*TO DO:* Go through the entries one line at a time, and gather every line that has the word "target".

───── INPUT RECORDS ─────

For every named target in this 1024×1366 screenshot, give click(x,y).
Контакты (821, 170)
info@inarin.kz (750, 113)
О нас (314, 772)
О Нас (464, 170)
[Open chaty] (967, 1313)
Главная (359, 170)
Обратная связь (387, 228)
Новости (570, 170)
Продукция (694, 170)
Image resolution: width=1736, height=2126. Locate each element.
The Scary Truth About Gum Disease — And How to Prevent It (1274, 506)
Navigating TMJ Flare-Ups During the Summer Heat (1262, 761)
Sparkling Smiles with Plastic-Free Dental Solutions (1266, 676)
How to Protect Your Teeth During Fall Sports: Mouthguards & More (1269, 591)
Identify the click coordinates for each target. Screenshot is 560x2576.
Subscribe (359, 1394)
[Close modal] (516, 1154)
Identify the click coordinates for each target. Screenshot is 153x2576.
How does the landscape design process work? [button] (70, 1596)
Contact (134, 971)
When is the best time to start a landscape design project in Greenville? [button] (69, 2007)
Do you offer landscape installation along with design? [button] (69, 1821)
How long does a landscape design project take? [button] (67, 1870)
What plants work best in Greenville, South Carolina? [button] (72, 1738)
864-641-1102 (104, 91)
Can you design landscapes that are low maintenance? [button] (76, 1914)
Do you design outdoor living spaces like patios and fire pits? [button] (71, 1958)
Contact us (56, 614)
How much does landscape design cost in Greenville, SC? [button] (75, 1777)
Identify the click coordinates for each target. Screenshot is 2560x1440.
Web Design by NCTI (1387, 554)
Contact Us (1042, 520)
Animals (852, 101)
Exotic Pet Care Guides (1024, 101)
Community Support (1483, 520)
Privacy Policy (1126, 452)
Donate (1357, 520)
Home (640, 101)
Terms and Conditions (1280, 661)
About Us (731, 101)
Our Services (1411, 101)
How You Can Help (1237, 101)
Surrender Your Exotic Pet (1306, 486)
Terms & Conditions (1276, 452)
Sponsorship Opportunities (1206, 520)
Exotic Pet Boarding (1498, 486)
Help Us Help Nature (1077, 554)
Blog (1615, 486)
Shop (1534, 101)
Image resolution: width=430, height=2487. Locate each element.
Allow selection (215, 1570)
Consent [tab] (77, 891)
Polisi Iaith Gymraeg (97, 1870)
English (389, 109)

─────

*RESULT OF THE EXERCISE:*
For every named target in this 1024×1366 screenshot, give click(x,y).
Identify the click coordinates for each target. Screenshot is 560x2576.
Identify the click coordinates for each target. Screenshot is 153x2576.
Identify the click coordinates for each target. Screenshot is 2560x1440.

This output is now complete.